§ **INSTRUCTIONS TO FOLLOW**
In the data below, find each line carrying the string "pencil" and copy it out.

§ **EXERCISE INPUTS**

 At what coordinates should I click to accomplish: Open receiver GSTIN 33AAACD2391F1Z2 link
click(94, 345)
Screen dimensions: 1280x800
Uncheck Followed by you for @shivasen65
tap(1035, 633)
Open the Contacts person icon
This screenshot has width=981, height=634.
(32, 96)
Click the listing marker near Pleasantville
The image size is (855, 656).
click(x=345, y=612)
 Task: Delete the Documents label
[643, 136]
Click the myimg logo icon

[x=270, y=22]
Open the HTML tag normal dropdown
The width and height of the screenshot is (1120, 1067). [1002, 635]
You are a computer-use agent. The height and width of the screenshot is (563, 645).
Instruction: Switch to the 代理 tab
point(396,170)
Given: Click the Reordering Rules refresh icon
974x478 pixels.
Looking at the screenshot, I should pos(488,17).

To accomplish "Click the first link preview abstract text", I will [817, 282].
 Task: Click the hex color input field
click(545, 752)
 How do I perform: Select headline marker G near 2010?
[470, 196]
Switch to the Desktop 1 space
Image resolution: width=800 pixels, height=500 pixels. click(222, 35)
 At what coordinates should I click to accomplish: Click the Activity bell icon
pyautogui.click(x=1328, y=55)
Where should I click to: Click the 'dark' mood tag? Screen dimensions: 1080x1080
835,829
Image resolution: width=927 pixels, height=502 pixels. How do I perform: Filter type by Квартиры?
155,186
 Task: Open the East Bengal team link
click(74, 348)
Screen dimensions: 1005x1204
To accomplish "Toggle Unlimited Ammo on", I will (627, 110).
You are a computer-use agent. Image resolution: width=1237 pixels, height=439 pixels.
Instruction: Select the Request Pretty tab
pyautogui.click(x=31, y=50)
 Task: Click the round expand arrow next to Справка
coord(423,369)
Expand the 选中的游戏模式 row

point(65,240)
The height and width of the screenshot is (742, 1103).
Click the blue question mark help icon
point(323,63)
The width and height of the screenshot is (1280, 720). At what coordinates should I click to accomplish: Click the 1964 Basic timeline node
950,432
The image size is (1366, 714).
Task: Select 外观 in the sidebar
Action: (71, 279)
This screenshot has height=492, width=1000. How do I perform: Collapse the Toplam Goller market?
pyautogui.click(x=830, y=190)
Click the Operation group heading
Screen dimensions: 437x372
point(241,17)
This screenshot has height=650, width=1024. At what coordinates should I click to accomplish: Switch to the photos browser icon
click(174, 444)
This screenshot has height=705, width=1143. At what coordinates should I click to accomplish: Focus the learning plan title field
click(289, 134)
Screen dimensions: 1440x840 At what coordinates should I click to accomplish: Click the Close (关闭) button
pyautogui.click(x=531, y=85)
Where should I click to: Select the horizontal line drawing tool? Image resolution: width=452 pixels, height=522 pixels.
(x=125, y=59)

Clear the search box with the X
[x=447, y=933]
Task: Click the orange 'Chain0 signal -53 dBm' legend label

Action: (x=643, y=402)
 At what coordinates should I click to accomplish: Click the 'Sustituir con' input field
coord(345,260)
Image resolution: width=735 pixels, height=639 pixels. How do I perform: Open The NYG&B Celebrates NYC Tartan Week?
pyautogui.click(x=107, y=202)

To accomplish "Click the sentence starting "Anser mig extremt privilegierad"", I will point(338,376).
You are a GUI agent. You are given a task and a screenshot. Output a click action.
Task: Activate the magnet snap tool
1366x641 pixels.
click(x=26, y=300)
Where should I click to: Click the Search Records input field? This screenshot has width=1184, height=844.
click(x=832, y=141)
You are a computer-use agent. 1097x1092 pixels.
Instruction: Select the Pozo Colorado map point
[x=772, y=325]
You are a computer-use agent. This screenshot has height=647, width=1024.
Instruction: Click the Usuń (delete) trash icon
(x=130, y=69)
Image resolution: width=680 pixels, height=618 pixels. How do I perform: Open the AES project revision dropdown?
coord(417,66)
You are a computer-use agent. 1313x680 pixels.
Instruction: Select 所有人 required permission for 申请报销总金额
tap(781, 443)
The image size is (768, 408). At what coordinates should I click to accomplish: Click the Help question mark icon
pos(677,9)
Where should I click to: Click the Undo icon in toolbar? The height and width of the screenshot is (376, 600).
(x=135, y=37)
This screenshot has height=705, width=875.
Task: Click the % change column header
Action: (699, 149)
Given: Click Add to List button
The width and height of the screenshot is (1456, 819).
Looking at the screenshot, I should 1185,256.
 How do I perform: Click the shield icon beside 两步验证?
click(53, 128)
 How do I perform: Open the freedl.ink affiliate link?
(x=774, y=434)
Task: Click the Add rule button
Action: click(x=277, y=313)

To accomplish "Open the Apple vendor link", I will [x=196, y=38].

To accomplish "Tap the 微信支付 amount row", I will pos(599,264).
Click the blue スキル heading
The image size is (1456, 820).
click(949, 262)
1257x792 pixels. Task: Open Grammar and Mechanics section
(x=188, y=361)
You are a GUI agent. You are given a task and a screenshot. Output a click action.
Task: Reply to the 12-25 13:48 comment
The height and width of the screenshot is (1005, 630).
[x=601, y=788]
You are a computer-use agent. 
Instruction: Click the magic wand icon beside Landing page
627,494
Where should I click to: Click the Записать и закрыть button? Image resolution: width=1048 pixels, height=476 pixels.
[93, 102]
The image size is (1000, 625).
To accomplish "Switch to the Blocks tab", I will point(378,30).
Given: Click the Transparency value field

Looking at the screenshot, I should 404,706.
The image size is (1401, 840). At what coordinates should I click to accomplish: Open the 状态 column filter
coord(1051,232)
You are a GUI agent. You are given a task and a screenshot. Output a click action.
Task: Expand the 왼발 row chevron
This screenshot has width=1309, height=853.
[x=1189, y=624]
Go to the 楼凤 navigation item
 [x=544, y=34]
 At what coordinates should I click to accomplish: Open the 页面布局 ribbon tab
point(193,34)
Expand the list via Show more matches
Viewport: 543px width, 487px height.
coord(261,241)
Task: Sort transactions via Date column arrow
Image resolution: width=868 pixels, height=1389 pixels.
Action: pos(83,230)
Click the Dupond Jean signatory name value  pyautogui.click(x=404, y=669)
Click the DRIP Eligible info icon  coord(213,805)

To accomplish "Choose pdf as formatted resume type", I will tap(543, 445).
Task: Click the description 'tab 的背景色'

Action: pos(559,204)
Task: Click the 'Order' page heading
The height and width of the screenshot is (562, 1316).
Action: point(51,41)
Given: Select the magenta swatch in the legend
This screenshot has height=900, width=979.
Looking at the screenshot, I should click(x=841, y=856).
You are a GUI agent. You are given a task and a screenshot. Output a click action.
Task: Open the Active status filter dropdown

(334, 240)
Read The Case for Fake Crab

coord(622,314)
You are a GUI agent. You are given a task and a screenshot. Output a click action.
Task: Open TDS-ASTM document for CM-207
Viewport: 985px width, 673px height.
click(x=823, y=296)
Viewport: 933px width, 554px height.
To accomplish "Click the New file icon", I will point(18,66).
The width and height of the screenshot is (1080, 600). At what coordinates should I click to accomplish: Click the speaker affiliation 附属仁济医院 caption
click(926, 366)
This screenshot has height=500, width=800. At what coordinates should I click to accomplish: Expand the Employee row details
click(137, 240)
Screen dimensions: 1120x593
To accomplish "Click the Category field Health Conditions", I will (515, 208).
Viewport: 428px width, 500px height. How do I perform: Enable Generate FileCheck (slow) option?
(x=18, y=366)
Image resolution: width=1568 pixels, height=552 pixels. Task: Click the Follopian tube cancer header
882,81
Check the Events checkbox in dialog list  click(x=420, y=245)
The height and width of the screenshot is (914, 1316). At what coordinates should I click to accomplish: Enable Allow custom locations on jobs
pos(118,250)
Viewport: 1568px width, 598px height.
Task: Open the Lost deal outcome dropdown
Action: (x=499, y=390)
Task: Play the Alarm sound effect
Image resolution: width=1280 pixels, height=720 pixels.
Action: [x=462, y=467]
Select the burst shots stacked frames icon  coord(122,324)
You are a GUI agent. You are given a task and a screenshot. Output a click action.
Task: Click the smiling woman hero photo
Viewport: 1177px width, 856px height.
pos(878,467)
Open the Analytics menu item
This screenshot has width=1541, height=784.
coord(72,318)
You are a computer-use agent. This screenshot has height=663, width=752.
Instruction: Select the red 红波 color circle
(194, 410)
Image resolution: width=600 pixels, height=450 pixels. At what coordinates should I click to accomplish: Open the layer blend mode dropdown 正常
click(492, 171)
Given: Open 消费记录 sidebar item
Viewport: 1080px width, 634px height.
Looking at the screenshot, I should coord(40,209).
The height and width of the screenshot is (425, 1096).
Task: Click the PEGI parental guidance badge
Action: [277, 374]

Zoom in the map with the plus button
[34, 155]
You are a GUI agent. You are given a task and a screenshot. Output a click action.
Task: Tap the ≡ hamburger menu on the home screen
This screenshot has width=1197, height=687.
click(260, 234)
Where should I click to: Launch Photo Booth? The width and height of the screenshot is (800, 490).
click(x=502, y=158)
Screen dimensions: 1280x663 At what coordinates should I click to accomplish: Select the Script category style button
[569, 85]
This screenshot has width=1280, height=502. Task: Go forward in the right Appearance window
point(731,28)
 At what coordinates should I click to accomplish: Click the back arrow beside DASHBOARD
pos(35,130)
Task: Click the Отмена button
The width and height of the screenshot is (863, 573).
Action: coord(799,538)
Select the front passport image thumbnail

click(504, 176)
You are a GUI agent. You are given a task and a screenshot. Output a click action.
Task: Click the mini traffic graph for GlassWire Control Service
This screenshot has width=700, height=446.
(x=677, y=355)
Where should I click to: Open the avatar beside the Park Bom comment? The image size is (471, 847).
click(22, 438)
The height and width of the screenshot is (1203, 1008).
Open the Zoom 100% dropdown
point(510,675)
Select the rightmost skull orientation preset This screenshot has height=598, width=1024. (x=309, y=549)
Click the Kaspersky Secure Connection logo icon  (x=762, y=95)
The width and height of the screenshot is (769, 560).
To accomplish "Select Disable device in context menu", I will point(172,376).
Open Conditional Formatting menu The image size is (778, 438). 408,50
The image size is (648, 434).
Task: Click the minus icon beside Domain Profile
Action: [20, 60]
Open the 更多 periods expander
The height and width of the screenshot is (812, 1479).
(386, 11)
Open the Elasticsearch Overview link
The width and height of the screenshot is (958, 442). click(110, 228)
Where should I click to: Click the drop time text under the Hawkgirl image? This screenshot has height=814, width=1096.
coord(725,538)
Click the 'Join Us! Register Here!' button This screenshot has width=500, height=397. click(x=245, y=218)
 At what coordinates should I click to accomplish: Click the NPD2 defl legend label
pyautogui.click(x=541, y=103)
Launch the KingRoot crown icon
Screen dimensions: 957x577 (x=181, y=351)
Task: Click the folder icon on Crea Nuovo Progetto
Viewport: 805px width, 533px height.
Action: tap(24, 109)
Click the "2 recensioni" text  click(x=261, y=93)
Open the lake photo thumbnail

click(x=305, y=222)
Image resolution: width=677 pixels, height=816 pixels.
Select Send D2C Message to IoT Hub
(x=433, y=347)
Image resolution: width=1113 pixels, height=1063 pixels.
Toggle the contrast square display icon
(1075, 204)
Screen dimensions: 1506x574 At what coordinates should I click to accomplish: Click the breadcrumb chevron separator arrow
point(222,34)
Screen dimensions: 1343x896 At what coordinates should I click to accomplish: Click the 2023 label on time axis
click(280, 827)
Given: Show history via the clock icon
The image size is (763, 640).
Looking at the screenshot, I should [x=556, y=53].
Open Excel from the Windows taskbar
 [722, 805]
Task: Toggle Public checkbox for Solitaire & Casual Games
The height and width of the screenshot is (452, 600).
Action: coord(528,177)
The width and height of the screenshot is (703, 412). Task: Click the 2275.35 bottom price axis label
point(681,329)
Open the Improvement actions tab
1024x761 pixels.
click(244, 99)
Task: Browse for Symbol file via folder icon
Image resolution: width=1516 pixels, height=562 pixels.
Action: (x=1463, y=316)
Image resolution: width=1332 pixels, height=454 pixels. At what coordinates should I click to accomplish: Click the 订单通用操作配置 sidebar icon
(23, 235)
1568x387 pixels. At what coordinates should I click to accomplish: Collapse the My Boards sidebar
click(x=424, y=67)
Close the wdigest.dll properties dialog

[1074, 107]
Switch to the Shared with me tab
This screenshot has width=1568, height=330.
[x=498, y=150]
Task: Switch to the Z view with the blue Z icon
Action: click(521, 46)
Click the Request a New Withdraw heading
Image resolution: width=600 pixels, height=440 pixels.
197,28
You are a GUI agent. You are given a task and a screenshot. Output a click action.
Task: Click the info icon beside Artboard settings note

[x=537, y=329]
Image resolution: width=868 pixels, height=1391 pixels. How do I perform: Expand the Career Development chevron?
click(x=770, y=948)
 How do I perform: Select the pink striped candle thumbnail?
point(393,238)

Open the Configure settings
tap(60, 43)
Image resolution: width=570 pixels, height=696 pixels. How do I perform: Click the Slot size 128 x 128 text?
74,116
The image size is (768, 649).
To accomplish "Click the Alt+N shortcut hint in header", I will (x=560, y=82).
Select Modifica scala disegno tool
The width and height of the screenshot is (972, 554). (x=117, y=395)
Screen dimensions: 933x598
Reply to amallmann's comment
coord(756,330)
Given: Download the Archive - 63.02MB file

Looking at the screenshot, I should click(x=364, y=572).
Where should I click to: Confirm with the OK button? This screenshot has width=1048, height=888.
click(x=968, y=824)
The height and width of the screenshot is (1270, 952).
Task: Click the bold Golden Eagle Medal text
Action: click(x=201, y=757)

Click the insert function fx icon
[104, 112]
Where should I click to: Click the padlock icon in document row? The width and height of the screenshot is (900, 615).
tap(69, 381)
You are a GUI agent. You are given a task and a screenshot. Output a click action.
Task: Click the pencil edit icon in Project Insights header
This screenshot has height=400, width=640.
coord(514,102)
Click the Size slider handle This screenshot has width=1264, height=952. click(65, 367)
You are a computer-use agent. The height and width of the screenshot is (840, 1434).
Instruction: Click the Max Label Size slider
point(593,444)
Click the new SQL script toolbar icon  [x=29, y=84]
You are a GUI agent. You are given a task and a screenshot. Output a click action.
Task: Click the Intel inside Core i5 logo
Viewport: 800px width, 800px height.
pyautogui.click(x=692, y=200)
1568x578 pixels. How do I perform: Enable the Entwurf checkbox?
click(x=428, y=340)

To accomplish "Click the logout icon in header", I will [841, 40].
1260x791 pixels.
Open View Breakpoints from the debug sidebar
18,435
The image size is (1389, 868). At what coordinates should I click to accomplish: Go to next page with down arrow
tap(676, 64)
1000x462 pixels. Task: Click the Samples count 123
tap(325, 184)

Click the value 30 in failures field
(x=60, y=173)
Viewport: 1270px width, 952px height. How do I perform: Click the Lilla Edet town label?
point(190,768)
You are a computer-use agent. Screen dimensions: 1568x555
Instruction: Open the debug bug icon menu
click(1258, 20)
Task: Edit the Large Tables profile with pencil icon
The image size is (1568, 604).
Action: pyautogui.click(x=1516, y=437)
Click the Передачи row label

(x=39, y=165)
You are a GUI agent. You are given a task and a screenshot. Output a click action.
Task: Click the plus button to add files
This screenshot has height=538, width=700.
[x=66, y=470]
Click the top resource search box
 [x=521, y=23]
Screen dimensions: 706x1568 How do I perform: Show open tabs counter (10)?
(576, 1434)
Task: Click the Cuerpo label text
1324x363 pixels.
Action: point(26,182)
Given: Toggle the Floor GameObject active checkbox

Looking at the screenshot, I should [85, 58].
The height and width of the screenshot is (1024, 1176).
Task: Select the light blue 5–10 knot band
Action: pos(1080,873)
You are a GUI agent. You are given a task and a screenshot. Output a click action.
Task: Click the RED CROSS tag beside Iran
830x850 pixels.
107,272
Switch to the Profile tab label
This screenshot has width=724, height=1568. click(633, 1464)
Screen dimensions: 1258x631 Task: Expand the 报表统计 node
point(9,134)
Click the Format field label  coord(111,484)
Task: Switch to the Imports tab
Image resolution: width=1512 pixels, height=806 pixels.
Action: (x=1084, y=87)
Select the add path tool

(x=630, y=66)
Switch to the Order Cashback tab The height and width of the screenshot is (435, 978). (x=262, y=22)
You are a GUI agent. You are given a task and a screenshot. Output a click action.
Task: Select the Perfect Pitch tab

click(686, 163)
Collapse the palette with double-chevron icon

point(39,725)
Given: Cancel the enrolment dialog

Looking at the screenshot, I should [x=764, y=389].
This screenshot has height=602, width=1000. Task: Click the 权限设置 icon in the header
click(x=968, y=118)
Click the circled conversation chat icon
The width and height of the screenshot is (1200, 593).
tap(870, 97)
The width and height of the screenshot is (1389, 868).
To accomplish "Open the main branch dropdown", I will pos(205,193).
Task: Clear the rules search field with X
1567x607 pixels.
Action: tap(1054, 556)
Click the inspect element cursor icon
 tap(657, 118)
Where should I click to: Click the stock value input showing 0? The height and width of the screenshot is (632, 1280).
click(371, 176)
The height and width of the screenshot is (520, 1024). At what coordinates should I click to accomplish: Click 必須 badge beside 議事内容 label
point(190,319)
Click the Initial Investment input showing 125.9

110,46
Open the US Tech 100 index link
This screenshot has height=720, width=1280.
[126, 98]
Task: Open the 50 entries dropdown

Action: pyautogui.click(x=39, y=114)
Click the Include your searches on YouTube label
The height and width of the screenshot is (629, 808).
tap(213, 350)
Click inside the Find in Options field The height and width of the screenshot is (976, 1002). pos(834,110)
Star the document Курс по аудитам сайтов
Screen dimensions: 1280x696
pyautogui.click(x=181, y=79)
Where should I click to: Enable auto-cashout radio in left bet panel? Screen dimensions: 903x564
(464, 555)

§ **SOLUTION TO THIS EXERCISE**
Task: Click the pencil edit icon in Project Insights header
Task: Edit the Large Tables profile with pencil icon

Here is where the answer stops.